言うまでもないことだが、それら3つの立地条件は、おのずから原発というものそれ自体は危険なものであるということを物語っていた。だからこそまた、科学の粋を集めて危険防止機能、すなわち安全弁の役割を果たす特殊構造を何重にも設けて制御していくことになるはずなのだった。本質的に安全であるということと、危険だからこそ人知の限りを尽くして極力安全に努めていく必要があるということとは本来異なる話である。現在に至るまでの原発に関する不毛な論争は、もともとこのあたりの問題に対する認識や対応のずれから生じてきたと言ってよいだろう。原発関係者は、当初からいたずらに「安全」という言葉を繰り返してばかりいるのではなく、むしろ、「本質的には危険だからこそ、現代科学技術のすべてを傾けて徹底した危機管理を行い、人知の許すかぎりの配慮のもと極力安全運転に努めている」という姿勢を率直に打ち出し、原発の関連情報を広く開示すべきだったのだ。そして、諸状況の変化に伴い新たな安全対策が必要になったときは、即刻それに対応しなければならなかったのだ。19年前のその折にも私はそんな思いを率直に述べてみたのだが、相手はそんなことは杞憂にすぎないとでも言いたげな表情を見せた。

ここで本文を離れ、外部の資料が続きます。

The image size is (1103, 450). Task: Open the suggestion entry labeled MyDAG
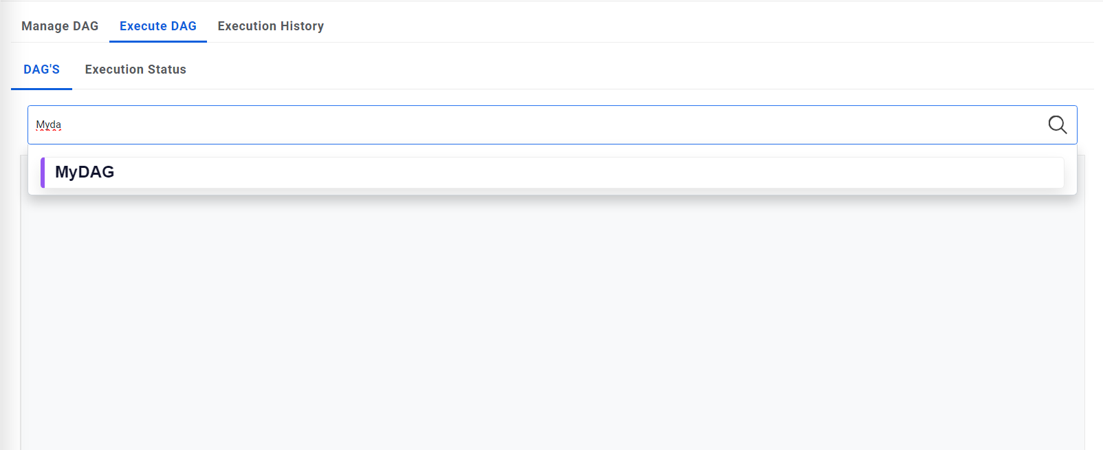point(85,172)
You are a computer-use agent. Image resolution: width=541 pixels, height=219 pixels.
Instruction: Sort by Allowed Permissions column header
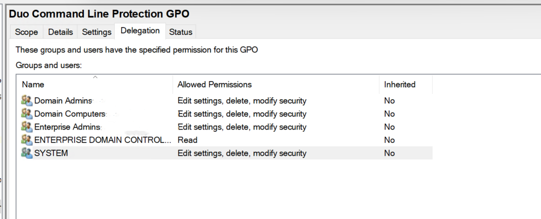(214, 84)
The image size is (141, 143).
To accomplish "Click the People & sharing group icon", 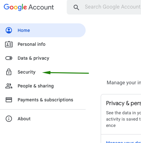I will (9, 86).
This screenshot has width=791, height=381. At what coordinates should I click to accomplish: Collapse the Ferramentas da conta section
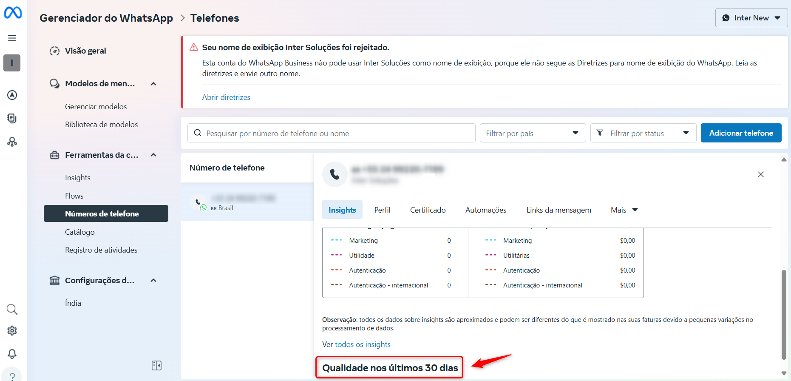coord(153,155)
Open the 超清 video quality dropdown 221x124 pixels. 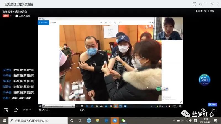27,110
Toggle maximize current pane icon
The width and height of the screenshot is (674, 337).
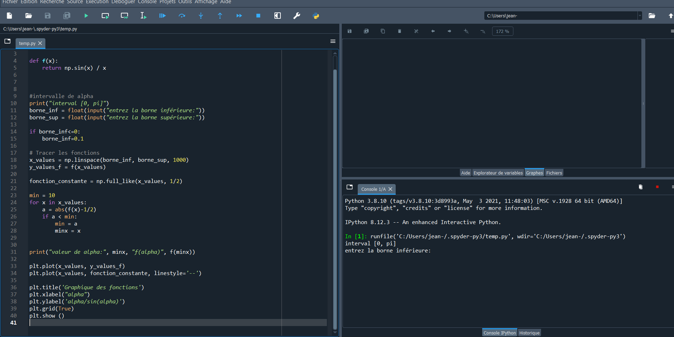click(x=278, y=16)
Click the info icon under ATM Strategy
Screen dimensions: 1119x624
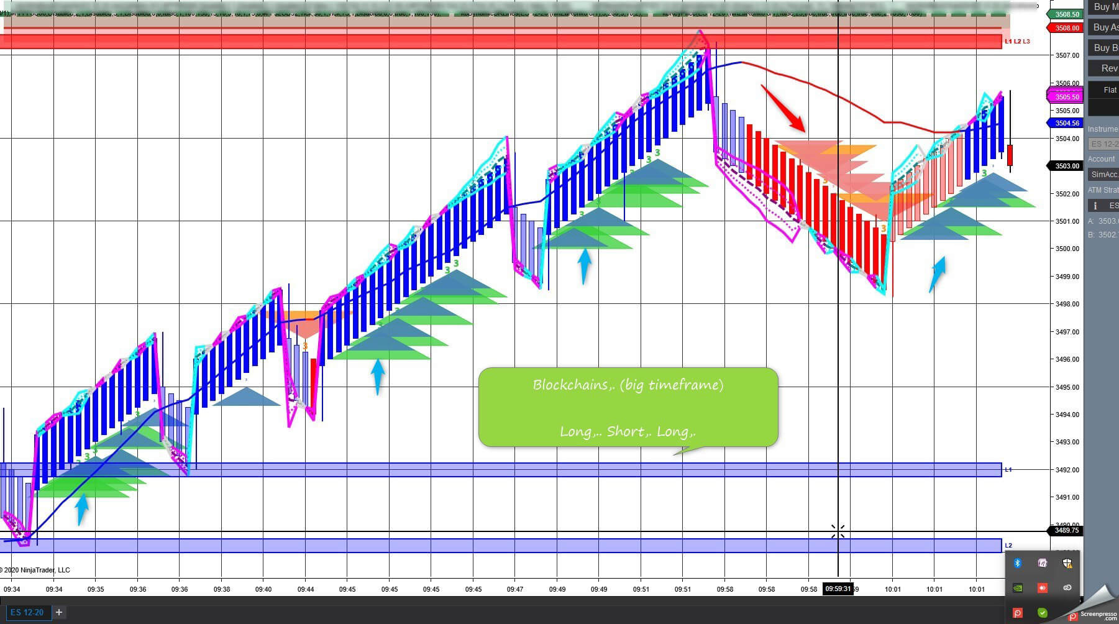pyautogui.click(x=1095, y=206)
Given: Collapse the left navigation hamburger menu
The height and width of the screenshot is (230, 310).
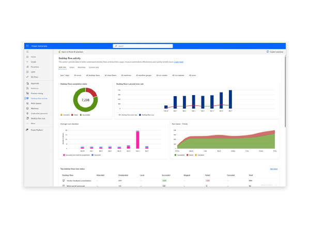Looking at the screenshot, I should (x=27, y=52).
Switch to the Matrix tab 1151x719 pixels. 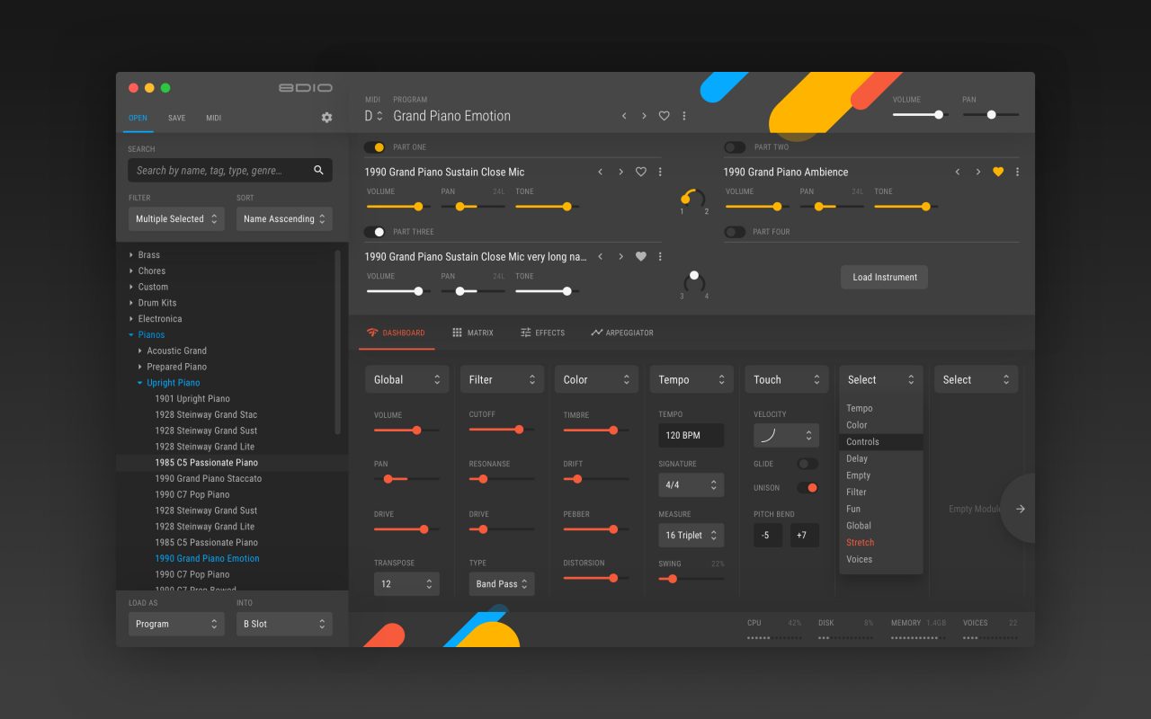tap(472, 333)
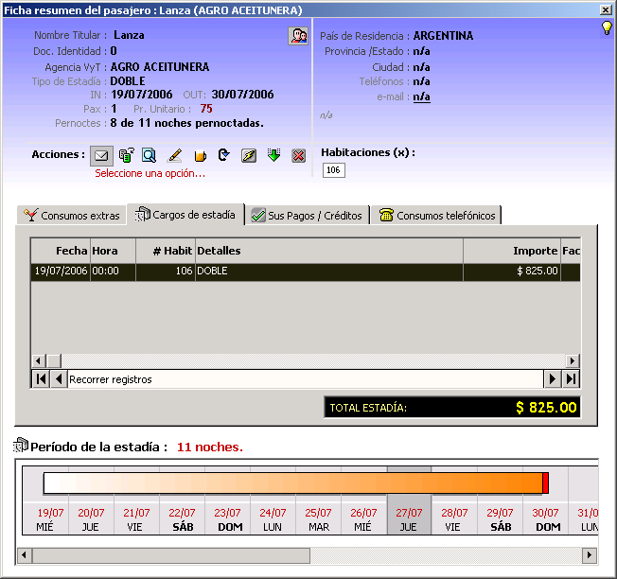Click the beer mug consumption icon
This screenshot has height=579, width=617.
pos(200,155)
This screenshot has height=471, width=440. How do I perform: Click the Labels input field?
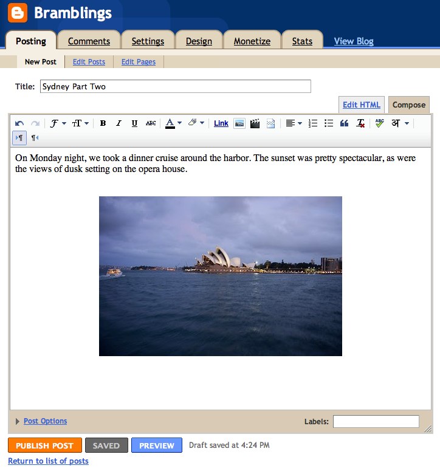(376, 421)
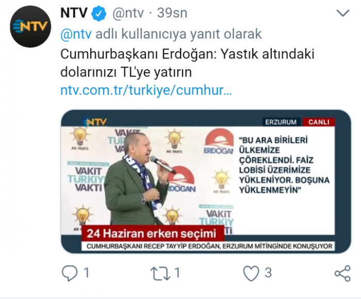Share the tweet using the share icon
Screen dimensions: 361x299
click(x=342, y=273)
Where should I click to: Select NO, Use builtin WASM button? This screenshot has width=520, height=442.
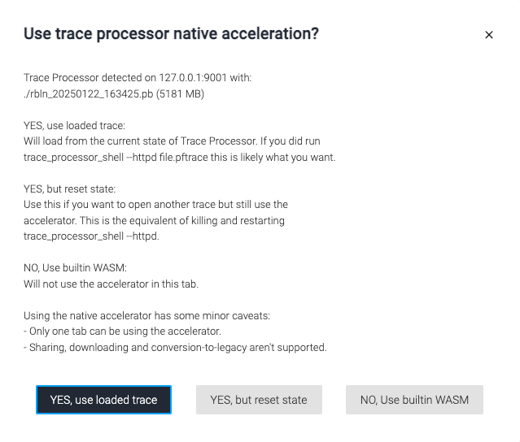[414, 400]
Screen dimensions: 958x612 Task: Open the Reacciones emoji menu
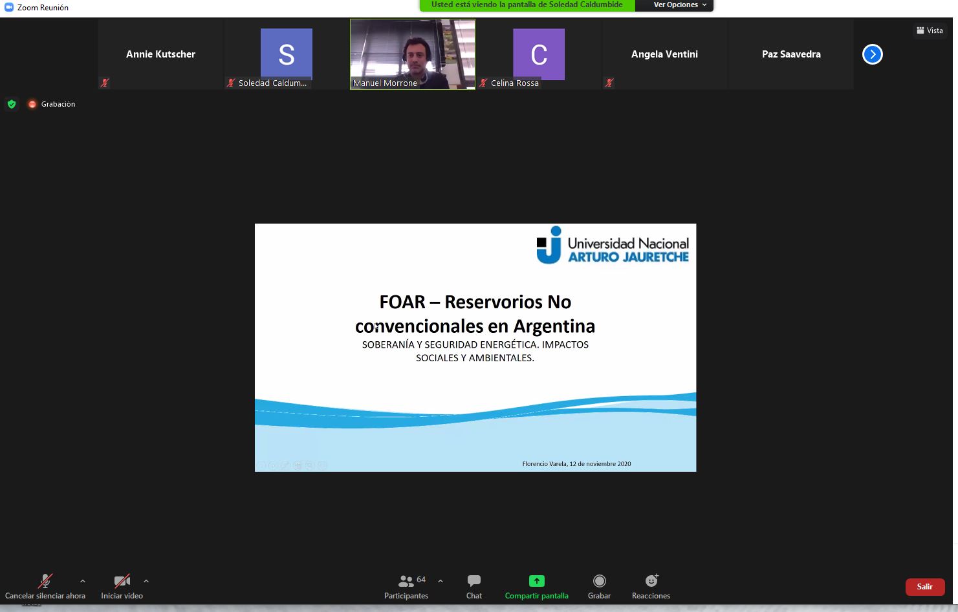(651, 581)
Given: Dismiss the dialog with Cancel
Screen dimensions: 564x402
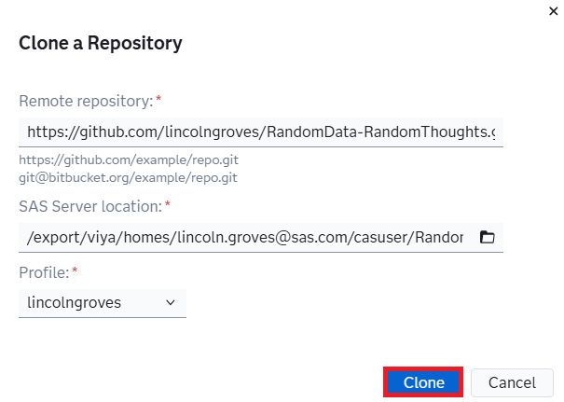Looking at the screenshot, I should [x=512, y=382].
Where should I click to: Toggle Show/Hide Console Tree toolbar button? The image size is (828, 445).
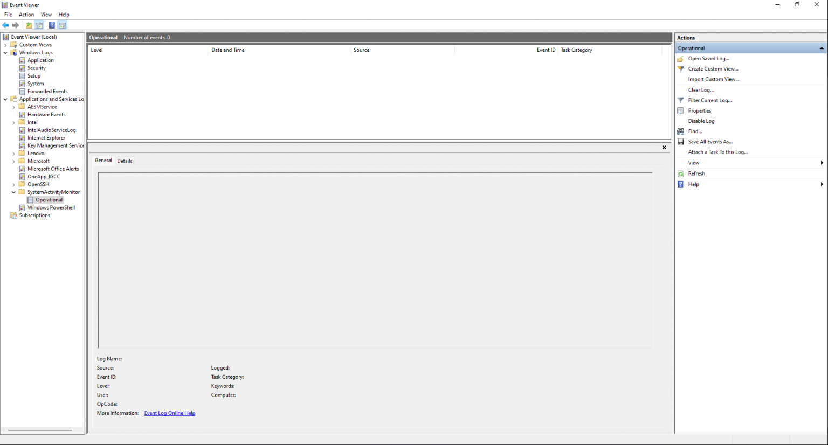click(39, 25)
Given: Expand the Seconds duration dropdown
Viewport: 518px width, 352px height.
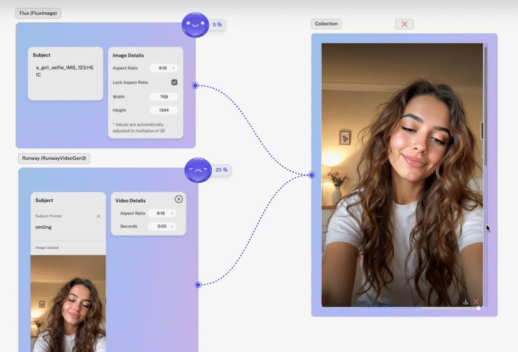Looking at the screenshot, I should [161, 226].
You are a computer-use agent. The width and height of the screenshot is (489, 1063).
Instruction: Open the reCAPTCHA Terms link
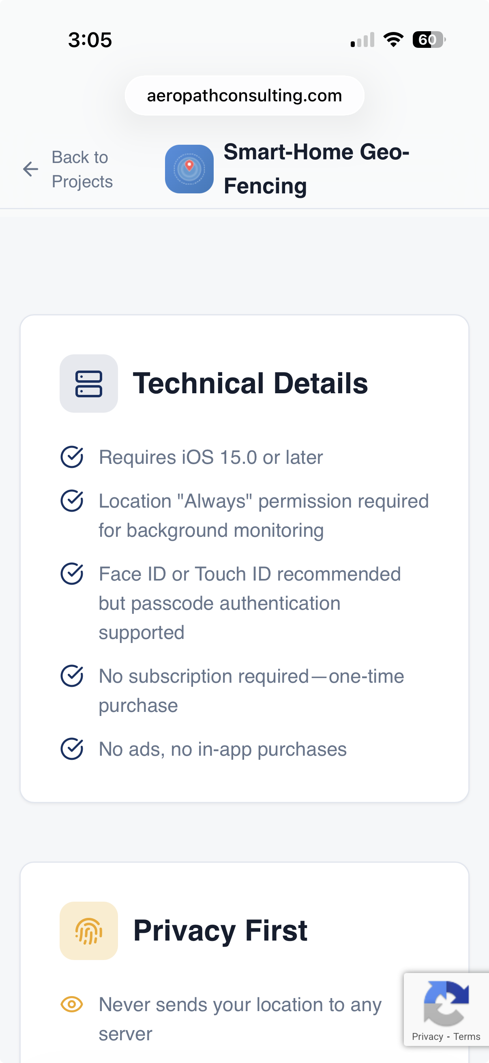pyautogui.click(x=467, y=1037)
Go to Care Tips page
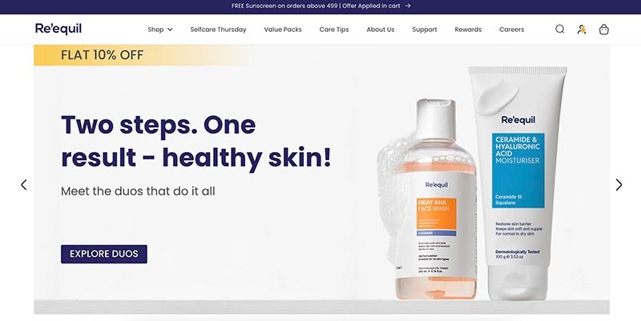This screenshot has height=321, width=641. (x=334, y=30)
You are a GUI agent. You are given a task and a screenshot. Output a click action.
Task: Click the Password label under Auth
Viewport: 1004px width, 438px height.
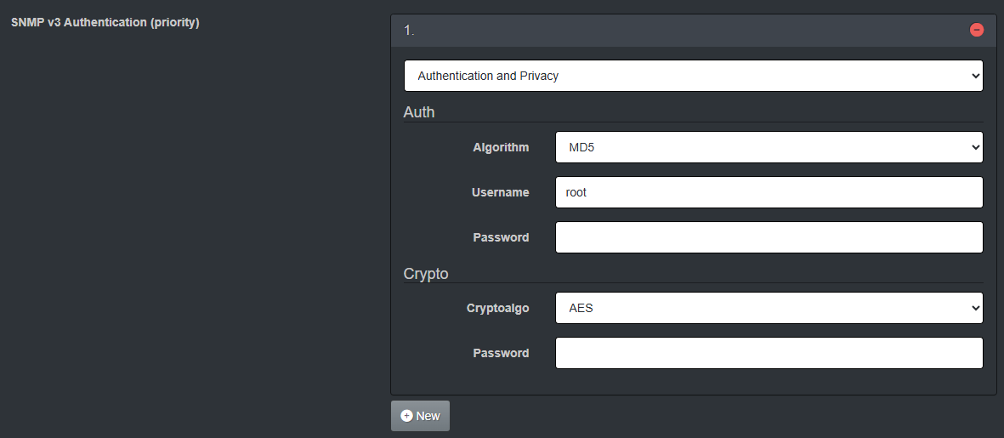[501, 237]
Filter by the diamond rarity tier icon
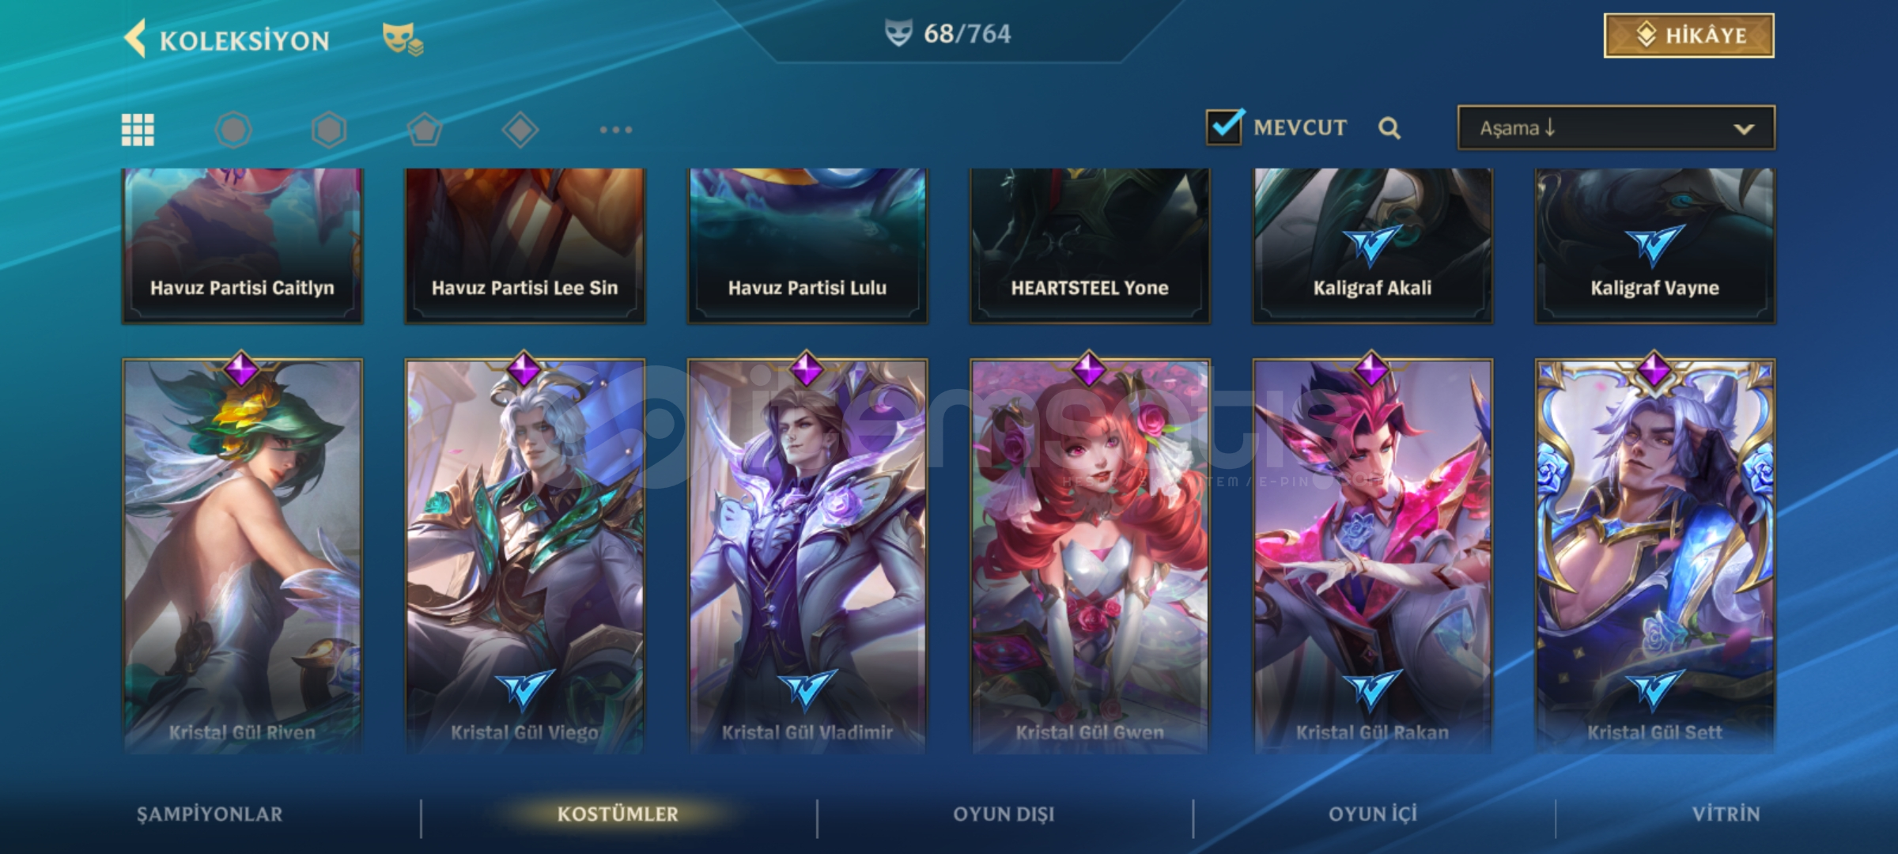The image size is (1898, 854). tap(520, 130)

接客室でのブリーフィングが終わると、我々は専用バスに乗り込んで原子炉施設へと向かうことになった。バスの同乗者は運転手の外には案内担当者と我々3人だけという特別な状況だった。バスが小高い丘を越え、よく整備された桜並木の道沿いにしばらく進むと、厳重な監視態勢の敷かれた検問ゲートが現れた。案内担当者がいったんバスから降りて我々見学者のリストを係員に手渡し、そのチェックが終わると、見るからに重そうな鉄のゲートが開きバスの通行が許された。そして、そこからしばらく進むと急に視界が開け、4個の巨大な白磁の壷をも想わせる4基の原発がその姿を現した。ほどなくまた前方に装甲車でも突破の難しそうな正面ゲートが現れ、そこで再び厳格なチェックが行われた。そのあと正面ゲートを通り抜けたバスは、現在その再稼働の可否が大問題となっている4号炉の方へと進み、さらにもう一度、チェックの厳しい堅固なゲートを通過した。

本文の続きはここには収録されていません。